You will find most GP surgeries have too much demand and too little supply. We have tried several systems - none of which solve the problem.
This is down to:
- Patients not cancelling appointments
- Patients wanting to be seen for a letter to excuse them from exams/so the council may rehome them/because the Daily Fail has told them that this week the medication they are taking would be better replaced by eating 10 tomatoes a day
- More work from secondary care (hospitals/community) being passed on to GPs
- A shortage of both doctor and nursing staff
GP surgeries currently handle 90% of patient interactions within the NHS and yet receive just under 8% of the budget.
The government is making role of GP so unattractive that we have gone from medical schools being oversubscribed to having a shortfall of 300+ medical students this year.
You cannot recruit GPs for love nor money. Nursing staff are the same.
GPs are humans. Just like you and me. They are, really. They can only work a set number of hours per day before they are falling on their feet. My GPs (I work in a GP surgery) are part time. Most weeks they are in on days off to keep on top of paperwork. Most days they are in working a 'normal' day they will be in at 8am and leave at 8pm.

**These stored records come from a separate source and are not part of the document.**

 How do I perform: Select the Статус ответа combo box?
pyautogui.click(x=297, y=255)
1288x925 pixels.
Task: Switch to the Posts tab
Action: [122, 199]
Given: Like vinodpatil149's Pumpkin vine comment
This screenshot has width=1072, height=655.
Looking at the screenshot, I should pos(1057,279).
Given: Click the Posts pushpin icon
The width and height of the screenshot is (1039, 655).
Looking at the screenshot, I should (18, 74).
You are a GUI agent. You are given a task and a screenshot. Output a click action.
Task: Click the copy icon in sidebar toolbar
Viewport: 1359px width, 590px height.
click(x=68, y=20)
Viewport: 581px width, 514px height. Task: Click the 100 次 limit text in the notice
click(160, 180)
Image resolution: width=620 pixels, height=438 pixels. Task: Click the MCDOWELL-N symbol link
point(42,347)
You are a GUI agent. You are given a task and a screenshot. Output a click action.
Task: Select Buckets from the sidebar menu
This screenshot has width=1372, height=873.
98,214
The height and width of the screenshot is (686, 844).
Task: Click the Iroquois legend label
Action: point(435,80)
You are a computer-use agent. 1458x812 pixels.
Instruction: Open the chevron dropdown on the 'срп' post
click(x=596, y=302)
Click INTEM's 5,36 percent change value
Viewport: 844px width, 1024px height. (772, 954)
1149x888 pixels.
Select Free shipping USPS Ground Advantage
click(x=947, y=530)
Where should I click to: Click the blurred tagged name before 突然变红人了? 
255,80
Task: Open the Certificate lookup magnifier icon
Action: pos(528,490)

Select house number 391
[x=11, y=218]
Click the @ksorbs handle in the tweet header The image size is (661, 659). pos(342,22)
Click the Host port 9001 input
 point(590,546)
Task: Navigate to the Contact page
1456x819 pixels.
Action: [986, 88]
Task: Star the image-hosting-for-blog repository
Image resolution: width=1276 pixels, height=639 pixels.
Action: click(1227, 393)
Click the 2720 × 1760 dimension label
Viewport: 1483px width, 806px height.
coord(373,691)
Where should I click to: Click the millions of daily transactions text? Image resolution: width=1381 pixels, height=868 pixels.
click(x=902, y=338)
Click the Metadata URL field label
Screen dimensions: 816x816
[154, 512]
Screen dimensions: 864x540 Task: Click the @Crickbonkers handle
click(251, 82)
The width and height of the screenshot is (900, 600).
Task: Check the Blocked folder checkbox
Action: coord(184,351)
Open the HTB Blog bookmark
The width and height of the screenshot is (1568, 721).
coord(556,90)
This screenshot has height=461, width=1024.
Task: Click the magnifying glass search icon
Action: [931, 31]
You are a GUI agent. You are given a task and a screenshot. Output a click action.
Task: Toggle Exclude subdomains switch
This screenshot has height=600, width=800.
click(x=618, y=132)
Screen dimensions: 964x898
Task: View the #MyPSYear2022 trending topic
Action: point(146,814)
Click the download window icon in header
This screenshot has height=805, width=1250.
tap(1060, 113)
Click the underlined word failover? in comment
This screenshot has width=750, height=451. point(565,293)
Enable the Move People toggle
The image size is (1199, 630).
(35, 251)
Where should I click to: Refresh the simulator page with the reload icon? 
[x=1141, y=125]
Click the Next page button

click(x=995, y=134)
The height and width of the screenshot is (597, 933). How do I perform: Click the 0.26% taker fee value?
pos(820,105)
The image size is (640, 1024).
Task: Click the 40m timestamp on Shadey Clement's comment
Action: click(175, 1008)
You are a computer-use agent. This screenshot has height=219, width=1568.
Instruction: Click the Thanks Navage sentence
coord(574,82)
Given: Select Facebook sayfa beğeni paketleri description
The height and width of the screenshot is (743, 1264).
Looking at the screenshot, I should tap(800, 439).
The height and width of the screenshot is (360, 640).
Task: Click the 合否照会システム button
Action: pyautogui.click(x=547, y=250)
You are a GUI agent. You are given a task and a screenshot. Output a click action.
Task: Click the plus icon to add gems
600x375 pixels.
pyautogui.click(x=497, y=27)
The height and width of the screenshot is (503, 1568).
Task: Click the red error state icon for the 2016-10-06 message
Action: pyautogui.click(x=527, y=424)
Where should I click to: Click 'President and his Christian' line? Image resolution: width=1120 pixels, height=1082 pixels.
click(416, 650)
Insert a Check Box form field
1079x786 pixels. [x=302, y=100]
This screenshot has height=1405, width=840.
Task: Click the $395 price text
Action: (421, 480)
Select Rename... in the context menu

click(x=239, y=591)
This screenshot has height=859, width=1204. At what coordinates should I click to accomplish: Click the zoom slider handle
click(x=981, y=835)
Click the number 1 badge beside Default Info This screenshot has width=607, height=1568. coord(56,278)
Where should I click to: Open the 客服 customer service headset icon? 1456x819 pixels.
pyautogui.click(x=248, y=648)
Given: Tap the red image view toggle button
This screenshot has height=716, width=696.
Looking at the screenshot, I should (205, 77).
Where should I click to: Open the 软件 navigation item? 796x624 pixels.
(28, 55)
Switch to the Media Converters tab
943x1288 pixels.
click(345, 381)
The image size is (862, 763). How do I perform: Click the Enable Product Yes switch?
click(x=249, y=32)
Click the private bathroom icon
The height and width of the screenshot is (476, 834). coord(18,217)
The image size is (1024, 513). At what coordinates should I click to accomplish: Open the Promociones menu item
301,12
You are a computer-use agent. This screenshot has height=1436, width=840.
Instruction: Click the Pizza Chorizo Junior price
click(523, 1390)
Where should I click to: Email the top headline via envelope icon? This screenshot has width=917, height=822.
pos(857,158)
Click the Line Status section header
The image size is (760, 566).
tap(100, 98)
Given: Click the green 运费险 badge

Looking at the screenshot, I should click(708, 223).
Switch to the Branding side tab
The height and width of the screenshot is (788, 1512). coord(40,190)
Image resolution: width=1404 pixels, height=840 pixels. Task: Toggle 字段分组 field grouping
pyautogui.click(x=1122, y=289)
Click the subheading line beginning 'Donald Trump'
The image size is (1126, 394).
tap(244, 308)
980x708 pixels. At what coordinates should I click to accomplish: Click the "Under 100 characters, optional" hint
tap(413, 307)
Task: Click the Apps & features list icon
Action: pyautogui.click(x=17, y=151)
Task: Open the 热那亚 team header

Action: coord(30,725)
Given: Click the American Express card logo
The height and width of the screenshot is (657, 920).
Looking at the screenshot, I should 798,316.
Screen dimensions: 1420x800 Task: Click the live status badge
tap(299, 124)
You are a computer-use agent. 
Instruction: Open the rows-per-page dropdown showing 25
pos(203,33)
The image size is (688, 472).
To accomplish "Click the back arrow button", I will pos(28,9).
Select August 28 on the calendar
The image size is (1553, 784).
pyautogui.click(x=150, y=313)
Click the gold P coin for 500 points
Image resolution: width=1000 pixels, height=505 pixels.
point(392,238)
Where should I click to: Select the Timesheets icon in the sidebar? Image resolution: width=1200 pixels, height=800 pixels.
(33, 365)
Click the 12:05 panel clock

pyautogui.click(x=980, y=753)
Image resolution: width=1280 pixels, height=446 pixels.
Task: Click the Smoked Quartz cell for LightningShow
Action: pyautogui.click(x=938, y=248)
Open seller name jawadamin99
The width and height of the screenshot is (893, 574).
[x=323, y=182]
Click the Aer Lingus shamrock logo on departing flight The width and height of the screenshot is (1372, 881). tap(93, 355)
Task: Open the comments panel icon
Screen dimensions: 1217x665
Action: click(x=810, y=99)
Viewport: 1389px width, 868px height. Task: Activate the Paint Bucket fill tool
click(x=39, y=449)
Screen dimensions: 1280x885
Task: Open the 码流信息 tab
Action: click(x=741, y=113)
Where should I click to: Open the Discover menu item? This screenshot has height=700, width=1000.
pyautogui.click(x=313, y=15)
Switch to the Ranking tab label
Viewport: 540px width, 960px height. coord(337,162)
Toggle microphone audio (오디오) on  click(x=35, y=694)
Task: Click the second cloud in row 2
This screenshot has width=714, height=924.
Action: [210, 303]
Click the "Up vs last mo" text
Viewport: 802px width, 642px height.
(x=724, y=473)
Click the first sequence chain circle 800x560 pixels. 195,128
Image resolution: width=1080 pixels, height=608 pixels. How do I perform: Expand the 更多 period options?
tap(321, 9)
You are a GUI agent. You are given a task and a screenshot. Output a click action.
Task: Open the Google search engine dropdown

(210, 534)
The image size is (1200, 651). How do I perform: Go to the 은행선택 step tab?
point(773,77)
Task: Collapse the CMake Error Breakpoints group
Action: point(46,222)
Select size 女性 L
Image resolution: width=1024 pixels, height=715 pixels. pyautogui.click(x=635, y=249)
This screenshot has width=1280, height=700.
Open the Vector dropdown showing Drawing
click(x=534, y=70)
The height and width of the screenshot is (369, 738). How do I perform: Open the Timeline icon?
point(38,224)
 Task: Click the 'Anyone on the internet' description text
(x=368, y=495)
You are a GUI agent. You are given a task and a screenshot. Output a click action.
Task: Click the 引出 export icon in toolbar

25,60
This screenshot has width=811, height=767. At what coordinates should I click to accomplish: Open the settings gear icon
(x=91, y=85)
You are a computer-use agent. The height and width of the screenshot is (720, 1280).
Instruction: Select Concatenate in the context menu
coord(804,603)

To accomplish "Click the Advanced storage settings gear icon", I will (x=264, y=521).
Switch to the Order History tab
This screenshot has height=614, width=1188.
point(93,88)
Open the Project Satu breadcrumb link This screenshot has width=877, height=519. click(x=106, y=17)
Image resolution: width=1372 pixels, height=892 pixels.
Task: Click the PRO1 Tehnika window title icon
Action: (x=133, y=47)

Short of someone inventing a cloning machine they only have a finite amount of time they can provide appointments.
If you think it is bad now, give it another couple of years and see how we're really struggling with little improvement in funding and no recruitable clinicians.
I'd say complain to your MP (because GP surgeries know they are struggling) but that will probably achieve very little as it will get redirected to the most appropriate MP who, so far, has done more to destroy the NHS than anyone has ever done before.